A new Wells Fargo program aims to equip advisors with the tools to help sports and entertainment clients make sure their wealth lasts for the long-term.
The Wells Fargo Sports and Entertainment Program will enable advisors to brandish the Sports & Entertainment Accredited Wealth Management Advisor (SE-AWMA) designation, the first-of-its kind professional designation created by the College For Financial Planning.
It’ll help advisors deal with the unique needs of sports and entertainment clients, who often gain their wealth in sudden and uneven increments, according to Jeffrey Cosby, a head of affluent markets with the firm’s Wealth and Investment Management division’s Diverse Segments. He is also part of the team governing the new program.
“We want to help our advisors educate (clients) on how to make sure the wealth lasts throughout their lifetime, after the lights are turned off from acting or the last whistle is blown on the field,” he said.
Wells Fargo first began mulling a new program specifically tailored for sports and entertainment clients in April of last year, and a month later, the firm partnered with Kaplan, who was already offering the designation for certain firms.

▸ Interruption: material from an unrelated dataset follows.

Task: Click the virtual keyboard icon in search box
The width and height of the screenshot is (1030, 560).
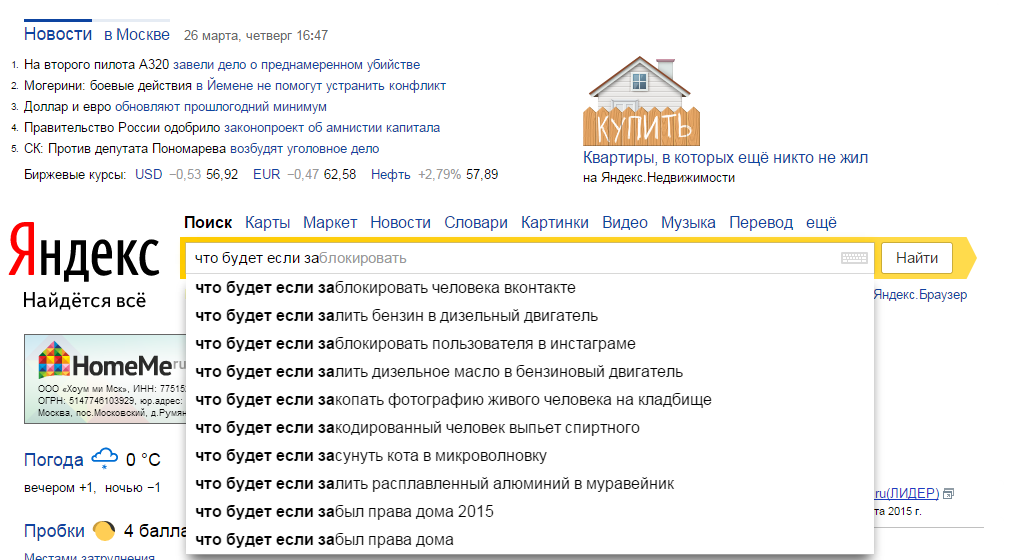Action: pyautogui.click(x=854, y=258)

Wells also launched a committee with 14 advisors with a concentration of clients in these fields, asking them to speak with clients and use their own knowledge about the gaps that are particular to high-net-worth individuals in these industries. The program launched internally in November of last year.
The College for Financial Planning (which was purchased by Kaplan in 2018) launched the designation in 2021, joining the college’s 20 other designations. The designation initially launched as a result of talks between Merrill Lynch and Kaplan.

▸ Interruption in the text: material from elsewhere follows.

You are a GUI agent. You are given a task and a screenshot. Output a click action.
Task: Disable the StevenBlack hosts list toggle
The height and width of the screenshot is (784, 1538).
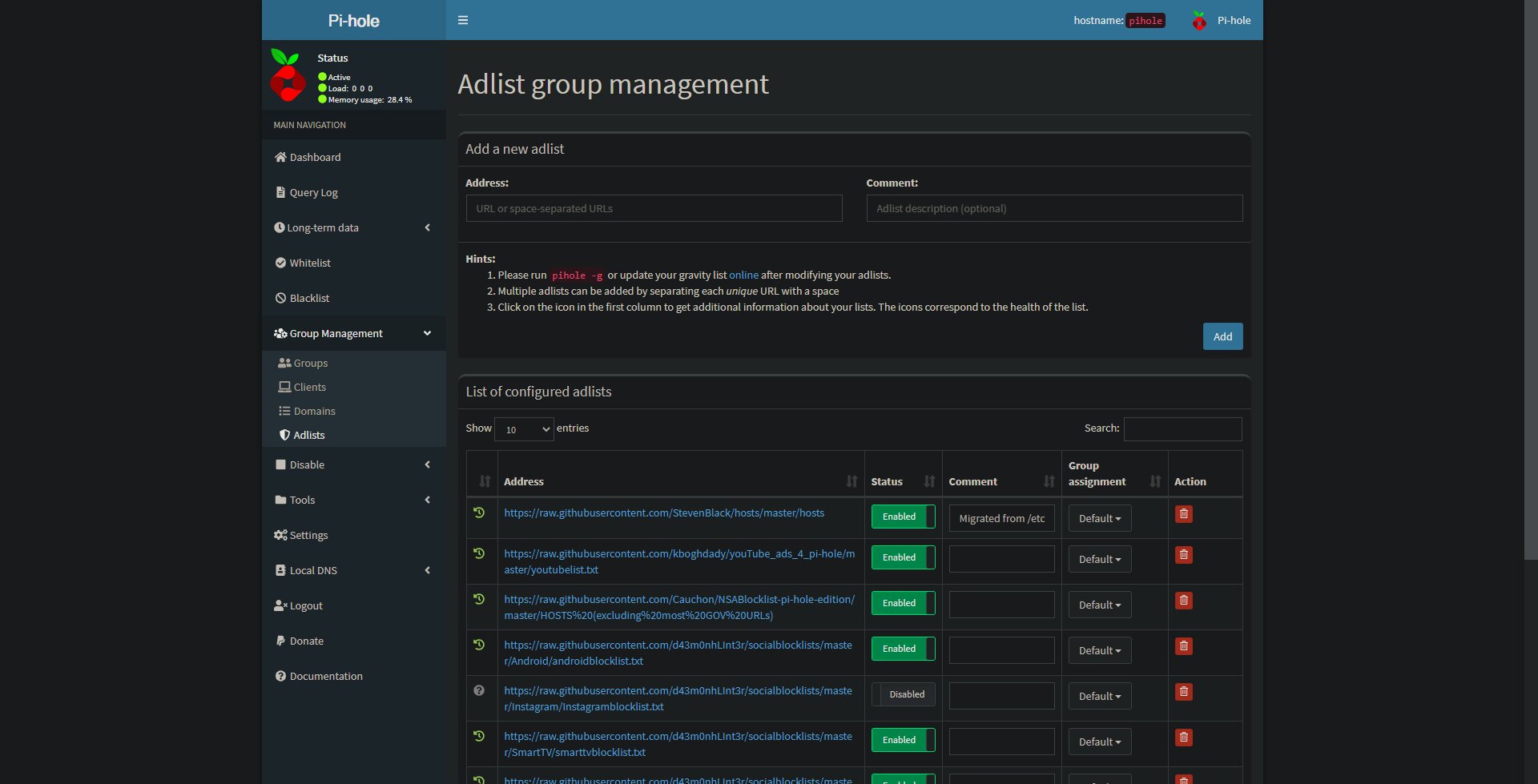point(903,517)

For Wells Fargo advisors to be included in the program, they must achieve the Kaplan designation by completing modules totaling approximately 145 hours, according to Cosby. The modules will, among other topics, focus on challenges particularly pertinent to clients in the sports and entertainment industries, including sudden wealth, uneven income flows, and philanthropy.
To generate interest, the firm will run a series of events to build word of mouth (and inviting current clients to bring prospective ones), but Cosby said advisors already saw younger clients asking probing questions, claiming they’d seen or heard of prominent industry figures losing their wealth and filing for bankruptcy later in life, and did not want to suffer the same fate.
“You can have a man or woman who signs a contract at 22 years old, or sometimes even younger, going straight from high school to the professional leagues, and you have a person sitting there with a seven-figure check that never had a checkbook,” he said. “The education has to start early.”